Here’s what Barack Obama will not do:
He will not turn America into a Socialist state. (We don’t even know how to spell Socialist here.) He will not raise your taxes and give all the money to welfare mothers, nor will he confiscate your land and turn it into a nature sanctuary. He will not turn your quaint farming community into the south side of Chicago. The airwaves will not become either a libertine wasteland or a bland politically correct wasteland.
He will also not fix the financial crisis and give a hundred thousand dollars to everyone with a mortgage. He will not get us out of Iraq and Afghanistan two weeks after the inaugural. He will not make all our neighbors any less scary, nor will he single-handedly stop global warming.
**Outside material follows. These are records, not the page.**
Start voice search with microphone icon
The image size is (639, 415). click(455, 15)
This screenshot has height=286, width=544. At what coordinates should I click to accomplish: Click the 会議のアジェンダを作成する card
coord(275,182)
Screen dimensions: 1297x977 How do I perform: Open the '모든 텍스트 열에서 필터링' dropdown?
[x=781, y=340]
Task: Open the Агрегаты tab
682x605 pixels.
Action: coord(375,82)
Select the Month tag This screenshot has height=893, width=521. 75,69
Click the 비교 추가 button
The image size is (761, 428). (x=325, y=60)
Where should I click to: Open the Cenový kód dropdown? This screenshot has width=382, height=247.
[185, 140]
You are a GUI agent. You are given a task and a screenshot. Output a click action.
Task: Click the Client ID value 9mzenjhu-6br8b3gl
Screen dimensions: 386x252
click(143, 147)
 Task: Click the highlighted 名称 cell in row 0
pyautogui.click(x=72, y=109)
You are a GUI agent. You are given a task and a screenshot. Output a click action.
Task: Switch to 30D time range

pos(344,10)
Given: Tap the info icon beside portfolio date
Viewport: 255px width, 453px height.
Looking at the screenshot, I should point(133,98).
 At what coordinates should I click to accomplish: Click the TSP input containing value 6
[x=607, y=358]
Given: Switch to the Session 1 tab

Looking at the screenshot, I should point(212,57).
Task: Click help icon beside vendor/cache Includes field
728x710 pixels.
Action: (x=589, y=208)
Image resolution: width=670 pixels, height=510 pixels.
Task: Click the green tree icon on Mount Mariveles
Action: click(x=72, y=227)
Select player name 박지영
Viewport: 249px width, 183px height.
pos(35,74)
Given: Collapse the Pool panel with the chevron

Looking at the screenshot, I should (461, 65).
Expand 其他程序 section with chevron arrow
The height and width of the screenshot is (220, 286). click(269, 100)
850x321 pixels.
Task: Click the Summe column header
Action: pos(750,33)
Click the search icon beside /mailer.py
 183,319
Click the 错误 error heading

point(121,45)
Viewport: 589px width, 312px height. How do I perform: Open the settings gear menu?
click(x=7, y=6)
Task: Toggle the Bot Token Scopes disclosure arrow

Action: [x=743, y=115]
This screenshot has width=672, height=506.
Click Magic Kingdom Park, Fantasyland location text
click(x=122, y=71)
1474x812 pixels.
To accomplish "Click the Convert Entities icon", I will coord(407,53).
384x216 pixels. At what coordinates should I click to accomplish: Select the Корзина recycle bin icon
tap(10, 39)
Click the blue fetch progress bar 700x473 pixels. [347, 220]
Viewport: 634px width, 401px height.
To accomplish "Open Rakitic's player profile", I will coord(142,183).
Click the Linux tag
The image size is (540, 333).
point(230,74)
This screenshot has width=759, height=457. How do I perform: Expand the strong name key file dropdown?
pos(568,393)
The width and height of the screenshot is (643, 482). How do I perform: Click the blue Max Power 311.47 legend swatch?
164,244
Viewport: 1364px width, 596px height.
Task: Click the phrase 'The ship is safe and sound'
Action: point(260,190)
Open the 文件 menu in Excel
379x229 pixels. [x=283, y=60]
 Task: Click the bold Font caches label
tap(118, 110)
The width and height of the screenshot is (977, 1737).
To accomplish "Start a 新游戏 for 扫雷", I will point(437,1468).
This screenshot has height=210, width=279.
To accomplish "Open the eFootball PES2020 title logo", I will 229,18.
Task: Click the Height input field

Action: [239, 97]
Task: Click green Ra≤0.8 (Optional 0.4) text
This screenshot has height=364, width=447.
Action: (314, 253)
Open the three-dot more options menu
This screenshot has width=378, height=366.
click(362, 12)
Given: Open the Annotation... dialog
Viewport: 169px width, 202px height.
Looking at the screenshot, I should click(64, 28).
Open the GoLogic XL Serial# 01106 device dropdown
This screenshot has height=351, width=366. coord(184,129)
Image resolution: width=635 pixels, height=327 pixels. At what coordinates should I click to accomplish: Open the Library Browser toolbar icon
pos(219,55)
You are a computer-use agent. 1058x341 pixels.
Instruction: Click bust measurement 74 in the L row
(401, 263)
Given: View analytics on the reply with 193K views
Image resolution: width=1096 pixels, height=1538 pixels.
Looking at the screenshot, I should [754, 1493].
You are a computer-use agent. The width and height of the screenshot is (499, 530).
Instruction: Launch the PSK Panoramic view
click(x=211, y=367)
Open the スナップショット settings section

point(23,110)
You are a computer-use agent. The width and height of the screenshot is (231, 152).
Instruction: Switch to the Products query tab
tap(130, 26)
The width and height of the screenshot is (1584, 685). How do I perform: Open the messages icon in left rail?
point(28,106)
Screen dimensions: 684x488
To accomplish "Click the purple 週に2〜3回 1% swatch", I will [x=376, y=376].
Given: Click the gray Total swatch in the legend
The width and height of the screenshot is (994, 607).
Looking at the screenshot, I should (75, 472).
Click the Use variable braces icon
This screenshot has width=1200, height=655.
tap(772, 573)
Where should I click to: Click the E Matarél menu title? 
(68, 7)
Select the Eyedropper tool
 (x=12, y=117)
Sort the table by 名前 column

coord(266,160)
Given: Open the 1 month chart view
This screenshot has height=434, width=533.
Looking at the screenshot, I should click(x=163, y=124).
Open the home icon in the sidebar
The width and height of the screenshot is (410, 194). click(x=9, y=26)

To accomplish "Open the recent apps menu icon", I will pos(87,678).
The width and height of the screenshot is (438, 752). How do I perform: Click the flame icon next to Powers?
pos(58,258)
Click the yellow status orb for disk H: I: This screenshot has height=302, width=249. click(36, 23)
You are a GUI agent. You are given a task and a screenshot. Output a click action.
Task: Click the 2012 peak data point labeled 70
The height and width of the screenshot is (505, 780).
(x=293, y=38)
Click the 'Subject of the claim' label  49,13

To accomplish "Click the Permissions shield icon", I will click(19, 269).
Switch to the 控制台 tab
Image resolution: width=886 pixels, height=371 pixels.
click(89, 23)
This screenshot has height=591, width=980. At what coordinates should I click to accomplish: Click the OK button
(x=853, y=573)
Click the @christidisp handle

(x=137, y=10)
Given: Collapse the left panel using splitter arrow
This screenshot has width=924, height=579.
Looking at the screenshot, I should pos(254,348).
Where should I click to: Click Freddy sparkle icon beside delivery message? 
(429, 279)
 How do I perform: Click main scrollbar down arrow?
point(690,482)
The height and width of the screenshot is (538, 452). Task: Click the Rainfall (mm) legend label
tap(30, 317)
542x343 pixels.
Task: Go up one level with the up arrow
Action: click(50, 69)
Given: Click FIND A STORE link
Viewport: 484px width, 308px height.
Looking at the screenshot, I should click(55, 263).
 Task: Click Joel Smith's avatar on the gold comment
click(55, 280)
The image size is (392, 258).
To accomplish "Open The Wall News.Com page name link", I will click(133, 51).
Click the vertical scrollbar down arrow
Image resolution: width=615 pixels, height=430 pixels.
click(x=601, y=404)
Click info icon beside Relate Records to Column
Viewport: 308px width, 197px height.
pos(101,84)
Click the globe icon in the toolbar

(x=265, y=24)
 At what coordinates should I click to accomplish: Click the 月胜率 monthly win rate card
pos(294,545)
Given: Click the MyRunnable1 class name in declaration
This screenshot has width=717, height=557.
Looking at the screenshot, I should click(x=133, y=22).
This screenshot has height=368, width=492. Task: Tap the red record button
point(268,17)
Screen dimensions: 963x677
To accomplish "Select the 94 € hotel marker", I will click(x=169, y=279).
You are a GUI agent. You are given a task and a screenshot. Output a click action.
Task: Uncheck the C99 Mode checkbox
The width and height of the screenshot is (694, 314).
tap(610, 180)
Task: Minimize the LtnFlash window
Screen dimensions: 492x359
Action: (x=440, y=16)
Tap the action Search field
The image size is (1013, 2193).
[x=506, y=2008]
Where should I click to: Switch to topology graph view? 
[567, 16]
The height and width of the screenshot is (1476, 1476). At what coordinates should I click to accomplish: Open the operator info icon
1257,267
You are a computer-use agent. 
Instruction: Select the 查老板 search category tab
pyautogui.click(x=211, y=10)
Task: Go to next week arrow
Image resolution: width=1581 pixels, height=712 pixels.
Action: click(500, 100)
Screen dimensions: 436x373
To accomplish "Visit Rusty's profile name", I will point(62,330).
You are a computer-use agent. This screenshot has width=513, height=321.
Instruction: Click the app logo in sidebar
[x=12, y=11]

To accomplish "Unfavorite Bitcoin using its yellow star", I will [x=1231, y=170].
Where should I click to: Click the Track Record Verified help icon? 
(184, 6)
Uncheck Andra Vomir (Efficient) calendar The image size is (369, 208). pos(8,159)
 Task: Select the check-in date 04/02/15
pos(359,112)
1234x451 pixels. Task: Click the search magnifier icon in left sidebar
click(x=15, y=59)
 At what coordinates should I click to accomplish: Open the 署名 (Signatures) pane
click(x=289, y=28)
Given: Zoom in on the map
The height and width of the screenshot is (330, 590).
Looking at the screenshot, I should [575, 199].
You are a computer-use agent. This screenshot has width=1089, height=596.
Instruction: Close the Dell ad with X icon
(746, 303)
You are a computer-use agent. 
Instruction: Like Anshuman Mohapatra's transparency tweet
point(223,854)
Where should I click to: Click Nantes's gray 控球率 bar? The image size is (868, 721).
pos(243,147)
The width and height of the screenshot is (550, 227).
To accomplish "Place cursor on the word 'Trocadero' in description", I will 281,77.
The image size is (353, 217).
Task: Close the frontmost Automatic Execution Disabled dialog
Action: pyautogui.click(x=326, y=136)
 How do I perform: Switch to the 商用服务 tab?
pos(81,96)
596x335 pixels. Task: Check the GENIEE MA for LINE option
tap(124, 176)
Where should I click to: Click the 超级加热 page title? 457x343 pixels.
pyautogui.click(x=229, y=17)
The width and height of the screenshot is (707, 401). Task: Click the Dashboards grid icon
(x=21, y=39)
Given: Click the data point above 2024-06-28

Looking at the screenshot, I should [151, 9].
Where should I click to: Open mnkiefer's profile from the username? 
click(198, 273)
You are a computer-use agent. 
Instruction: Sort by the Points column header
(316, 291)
He will not turn the clock back to the day before George W. Bush was elected or the days of Franklin Roosevelt.
Here’s what he will do, based on what we’ve seen in the last two years:
He will talk to us, and he will give us straight talk that none of the self-described straight talkers we’ve had in the last decade have done. He will encourage us, he will push where he can, listen to both those in agreement and in opposition, and it is through this he will lead us. He will be concilatory with our allies, and he will strive to make America the shining beacon of hope and justice that it should be.
And he will ask us to do what we can. I think it’s fair to say he will community-organize us. This is not a bad thing in the least.
It doesn’t disturb me that he has what some people call a lack of experience. There are very few people who have the experience to lead a country such as the United States; last I’ve seen, the list included only former presidents. It’s all on-the-job training. To me a president doesn’t have to know how all the nuts and bolts work. A president must communicate. A president must know who to ask for advice, when to trust it, and then give overall direction. Sometimes the president needs to look decisive, but of course no decision is ever his alone. That’s why there’s a cabinet and other advisors.
Remember, we also elected a Congress of 538 members. Not even all the Democrats are of one philosophy; the conservative Democrats will put the brakes on the machine at times. There is also a large federal bureaucracy, and 51 state (and district) governments. No radical change CAN be made.
The biggest positive outcome of this election, to me, is that we’re going to get rid of a cadre of leaders who are quite frankly at odds with the best ideals of America. They governed with a loose regard for the Constitution and laws of the country, and they willfully shut out dissenters. In its place, we are getting someone who will lead us, not drag us, and, we hope, install a new set of government leaders who will help us restore what we have lost in these early years of the twenty-first century.
No one is shut out. Everyone is needed. It’s not a red country or a blue country. It’s America.